→ **Records supplied**:
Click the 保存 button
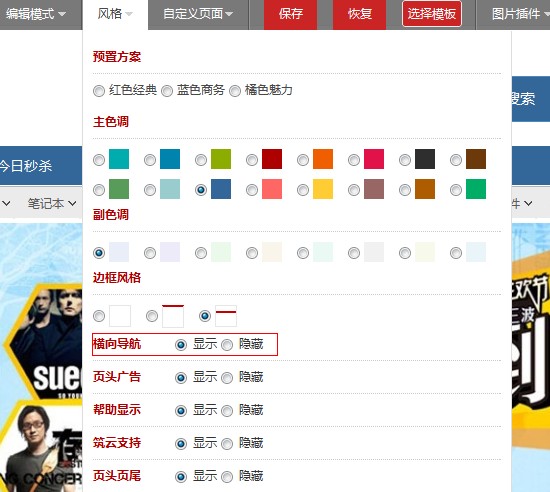 290,14

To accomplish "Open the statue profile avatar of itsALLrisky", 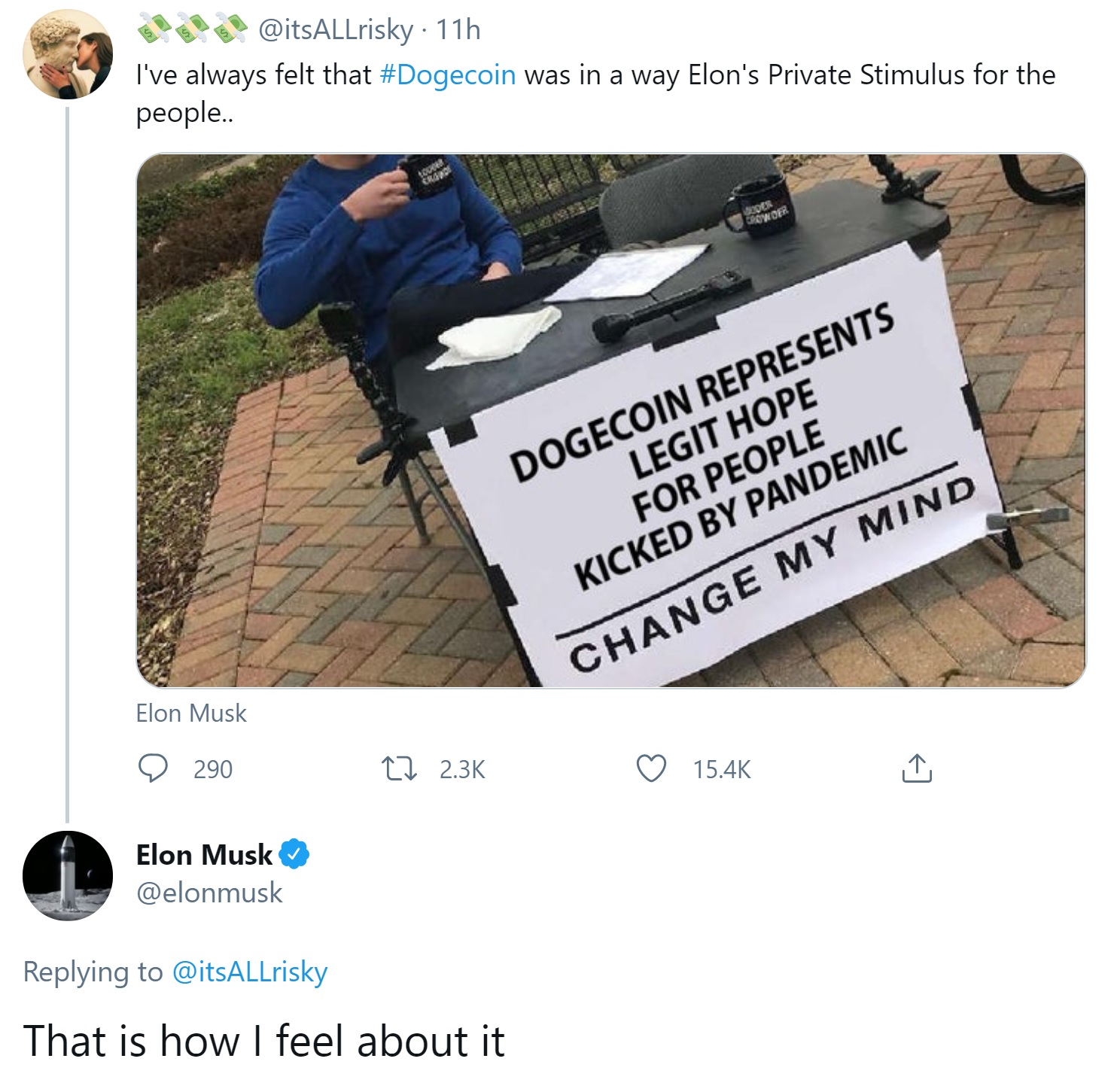I will [68, 54].
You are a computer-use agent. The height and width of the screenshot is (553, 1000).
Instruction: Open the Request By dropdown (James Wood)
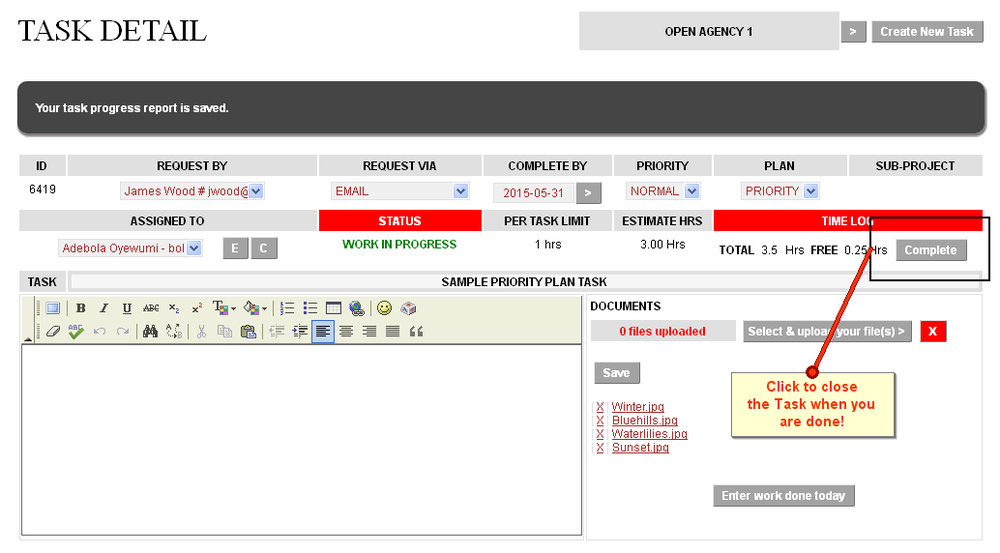[x=256, y=191]
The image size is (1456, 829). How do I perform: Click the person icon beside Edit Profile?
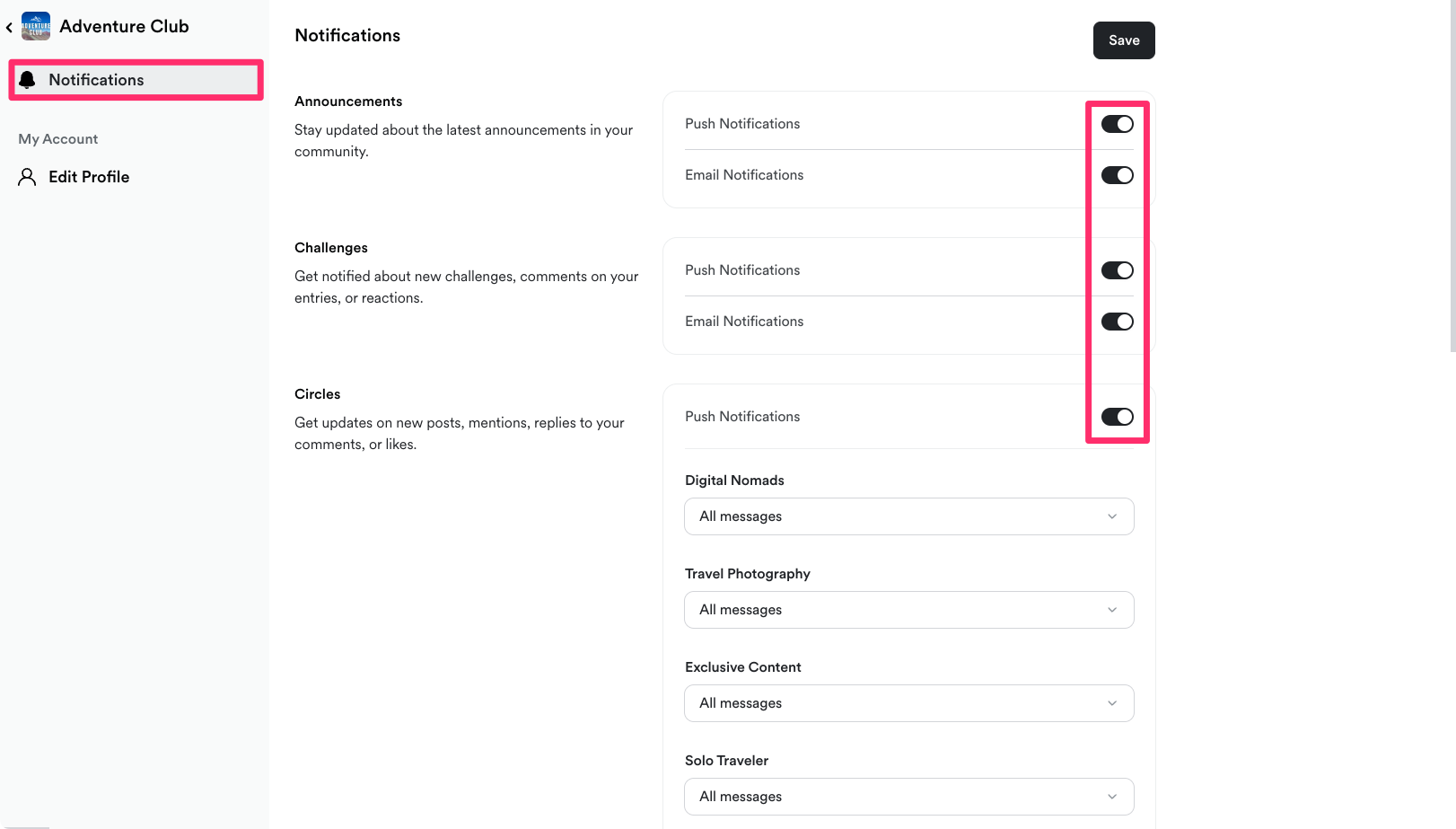pyautogui.click(x=28, y=177)
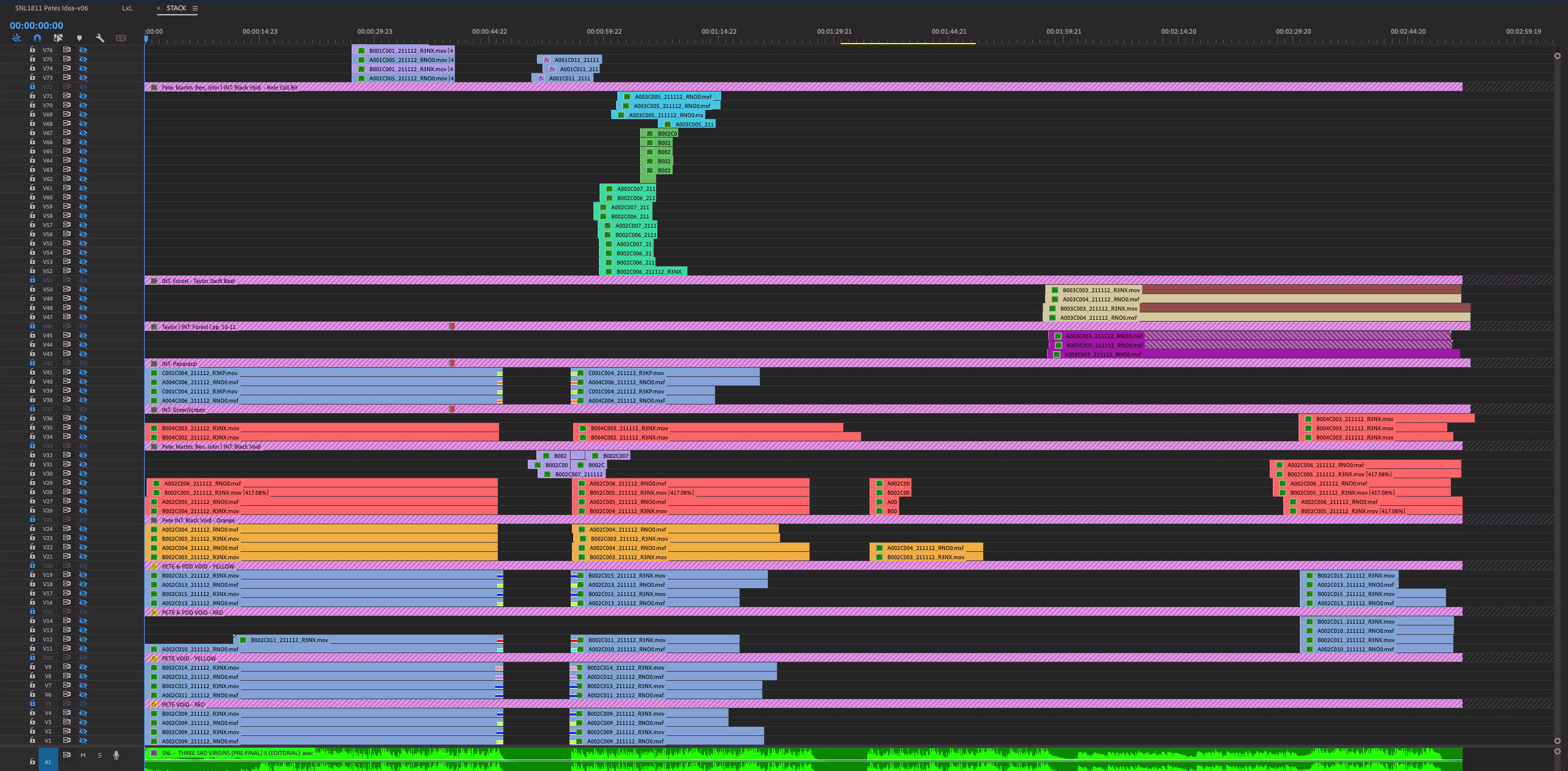Click the Add Marker icon
This screenshot has height=771, width=1568.
coord(79,38)
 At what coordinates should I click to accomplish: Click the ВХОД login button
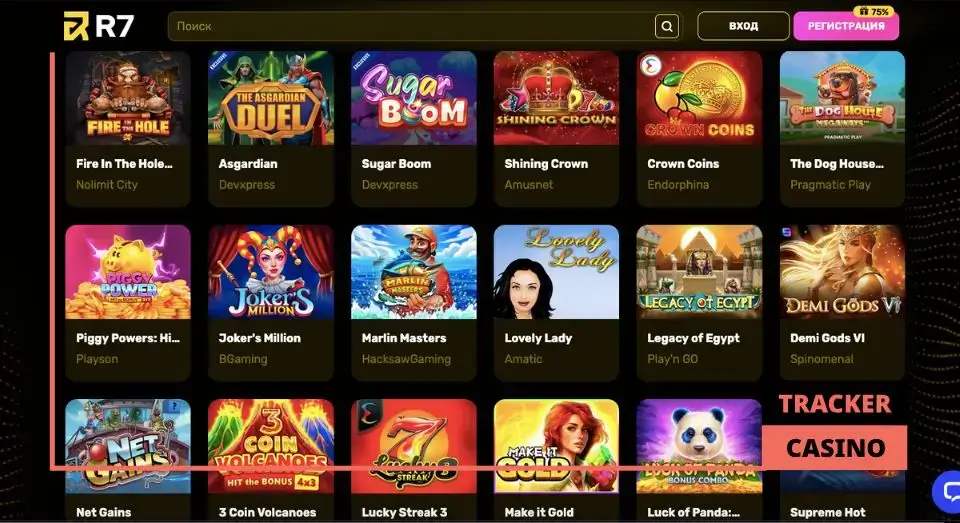(x=743, y=26)
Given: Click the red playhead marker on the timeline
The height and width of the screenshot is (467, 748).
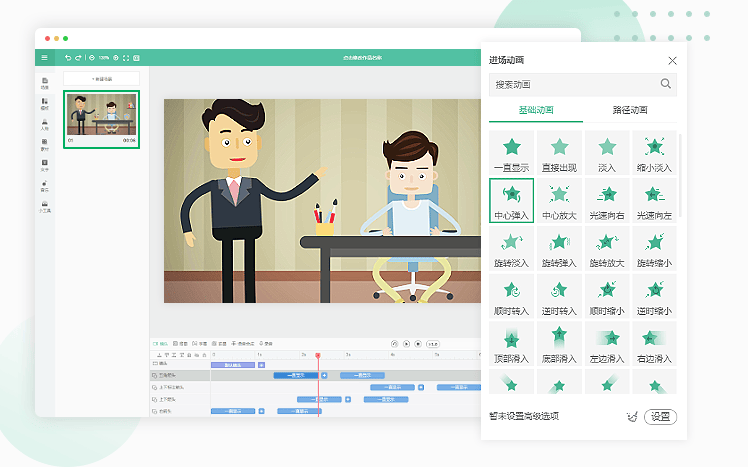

→ **Aim**:
Which lines in the records above contain the word "height"? Copy each of those lines and leave out the rest.

→ **Written answer**:
You are a computer-use agent. The height and width of the screenshot is (553, 1000).
This screenshot has height=771, width=1568.
The height and width of the screenshot is (467, 748).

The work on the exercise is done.